肝
「リリィ、そろそろ目覚めてくれないかい?」
ぃやぁょ。私は猫だもの。まだ寝たいの。
「私の可愛い子猫ちゃんはまだおねむなのだね。……まあ、その分夜は楽しめるか」
ん? 夜楽しめるって、何かしら?
「桃色の夜、楽しみだ」
桃色の夜?
「馬車で出来なかった……破廉恥なこと。まさに桃色の夜。楽しみだね、リリィ」
もわもわもわと頭に浮かぶ破廉恥なことに、一気に覚醒しました。
「旦那様!」
「やっと起きた」
旦那様はプップッと笑いました。私、ひっかけられましたの?
「桃色の夜の前に、夕食なのだよ」
「旦那様、失礼します。奥様はまず目覚めのお茶をお飲みいただかないと」
「ああ、そうだったね」
ダメ、頭がついていかないわ。そう、まずは目覚めのお茶を飲まないといけないわ。
「ジンジャー茶にございます」
まあ、ジンジャーは久しぶり。フゥフゥ、フゥフゥ……なぜかしら、隣から熱視線を感じます。フゥフゥ、フゥフゥ……
「旦那様、冷めましたわ。どうぞ」
ぱぁっと笑顔が弾けるって、こういう顔なのね。旦那様ったら、すごく嬉しそう。
「ありがとう、リリィ」
「どういたしまして、コクト様」
愛しい人の名を呼ぶことは、とても幸せなことですわ。
***
「本日の夕食は、三毛猫の間でございます」
ロビーに降りると、オーナーが人間姿で待っておりました。どうしても、頭に目がいってしまいます。生え際を見たい欲求にかられるのですわ。だって、本当にネズミにかじられたのかしらって。
『こら、リリィ』
旦那様がペチンと額を叩きました。思わず、口が尖ります。その口を摘ままれました。
「あんまりにも美味しそうな口だから、摘まんで食べてみたくなったじゃないか。私の奥さんは全身が美味しそうだ。……いや、きっと美味しい」
旦那様の瞳が、怪しく光っております。獲物を狙うような、野生的な瞳が。少し怖い、でも惹かれてしまう、そんな瞳です。
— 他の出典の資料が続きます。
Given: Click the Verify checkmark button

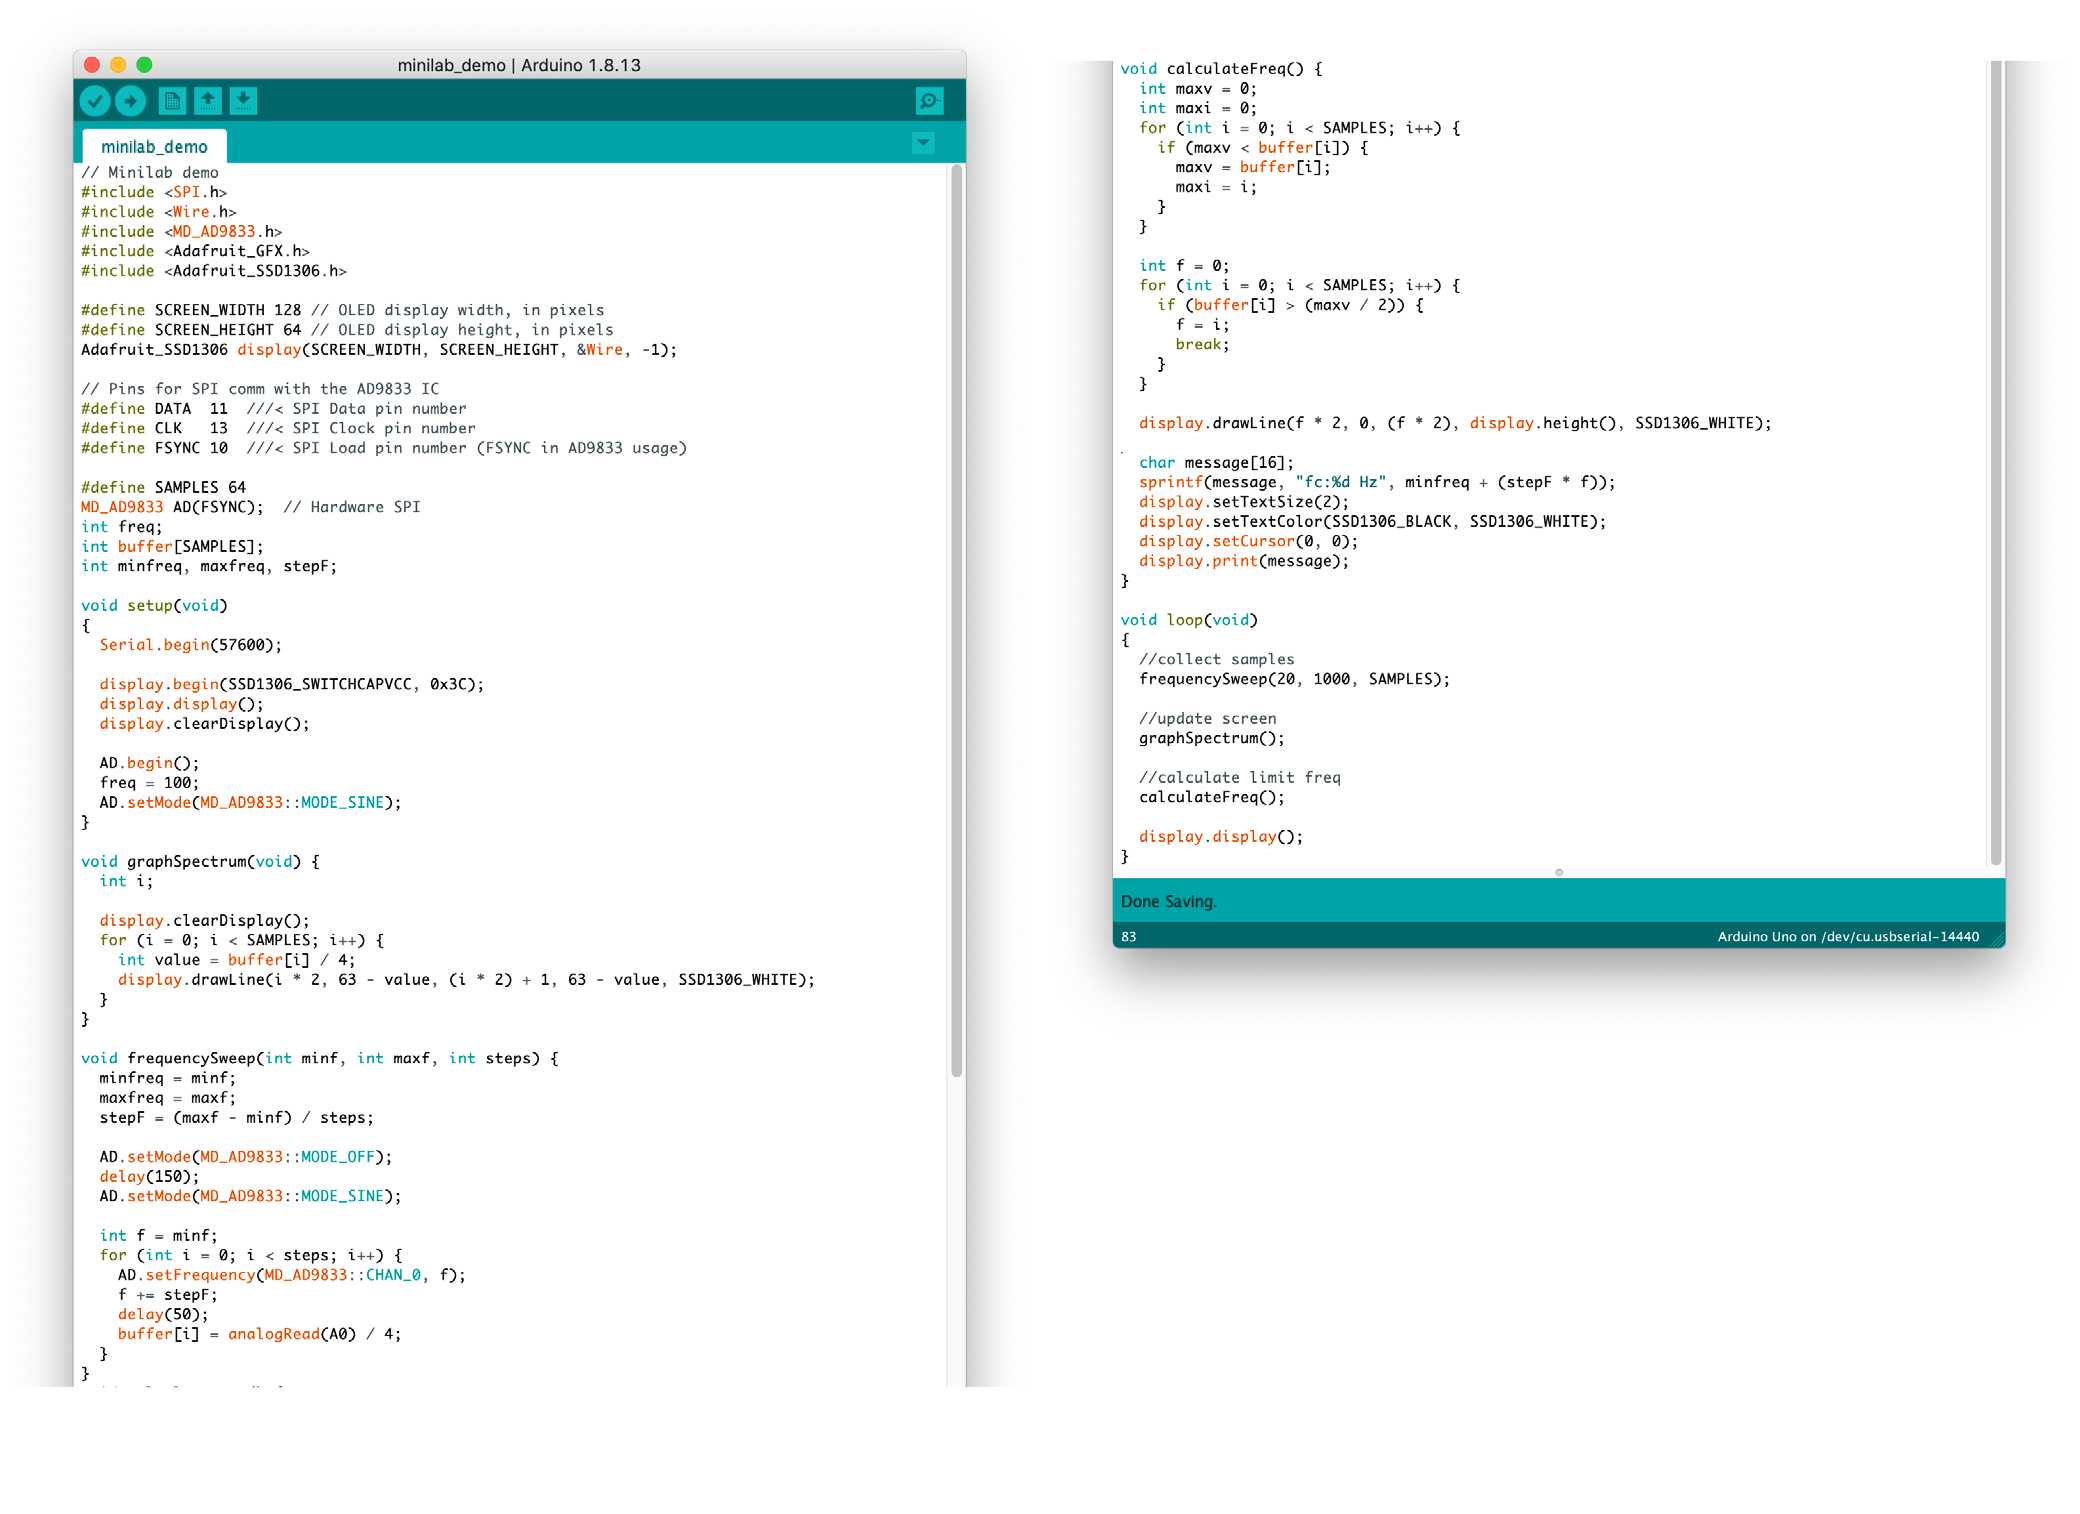Looking at the screenshot, I should coord(95,100).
「すぐに食べたりはしないから。ゆっくり私に慣れていっておくれ。怖さもなくなったらね」
旦那様は白い歯をキラリと輝かせ、ウィンクいたしました。キザですね。暑っ苦しいのに、うざったく思っていたのに、今はとてもその旦那様に安心します。
「どうぞ、皆様のお席はこちらで決めさせていただきました」
三毛猫の間が開かれました。三毛猫柄のエプソンをつけた給仕が席に案内してくれました。旦那様と私は並んだ席です。椅子の間隔がほぼないほどのみっちり感です。
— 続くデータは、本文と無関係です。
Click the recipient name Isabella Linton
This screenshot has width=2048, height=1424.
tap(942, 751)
シシーやフェイン国の侍女ら、従者らも同じテーブルにつきました。
「皆一緒に食べるんだ。この『肝屋敷』のルールだからね」
シシーと同じテーブルなんて嬉しいわ。こんな風に皆で席につくのってはじめてですもの。
ーーガラゴロガラゴローー
オーナーがワゴンを押して入ってきました。
「皆様、お待たせいたしました。『肝試し』のはじまりにございます」
ワゴンの上には丸皿カバー(ドームカバー)の付いた料理が並べられています。前菜なのに、カバーっておかしいわね。
「まずは、コクト様お選びください」
「いや、最初に選ぶのは私の奥さんだ。新婚旅行なのだしね」
旦那様はニッコリ笑いました。笑みを返しますが、選ぶとはどういうことでございましょう?
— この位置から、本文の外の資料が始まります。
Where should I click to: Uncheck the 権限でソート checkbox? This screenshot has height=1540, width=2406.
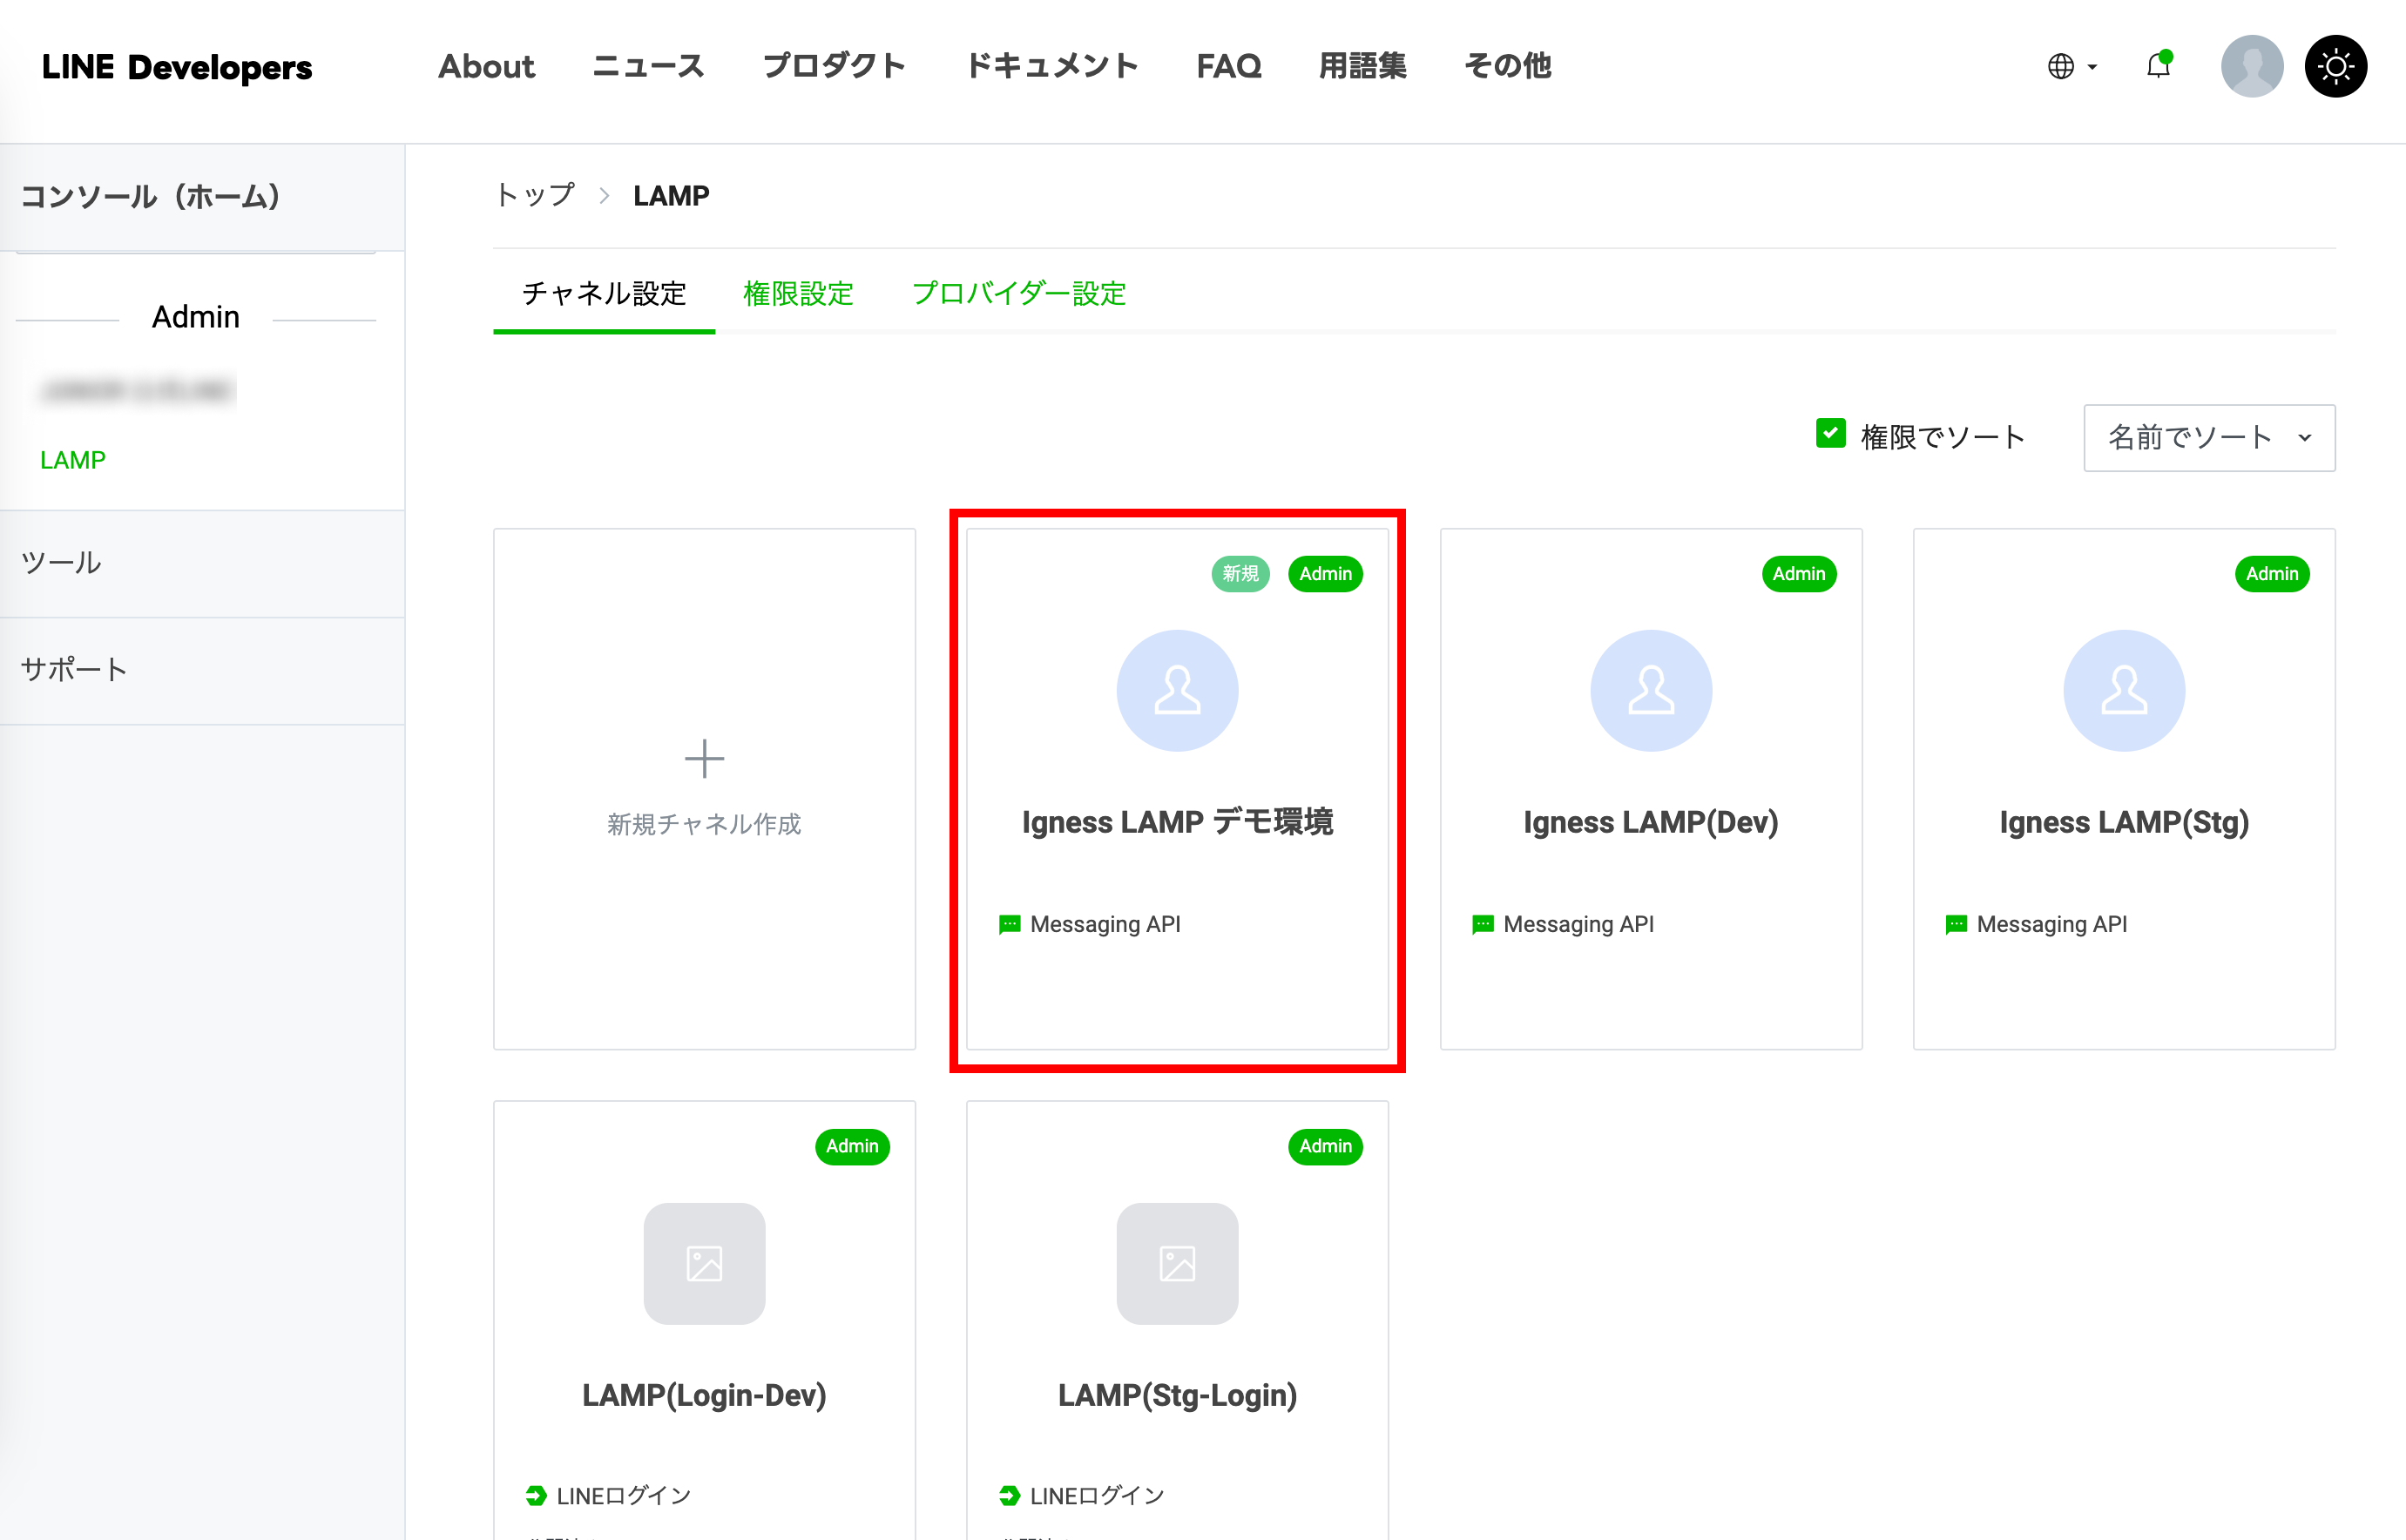[1830, 434]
「奥さん、料理は全て違うのだよ。だから、カバーをして選んでもらうのだ。……もちろんこれは『肝試し』、中はお楽しみにってことさ」
あら、面白いシステムね。なるほど『肝試し』とはお料理を見ずに選ぶことを言うのだわ。うふふ、さあどれにしようかしら。
「では、これを」
オーナーの指示で給仕係りが料理をテーブルに置いてくれました。けれど、カバーが開かれません。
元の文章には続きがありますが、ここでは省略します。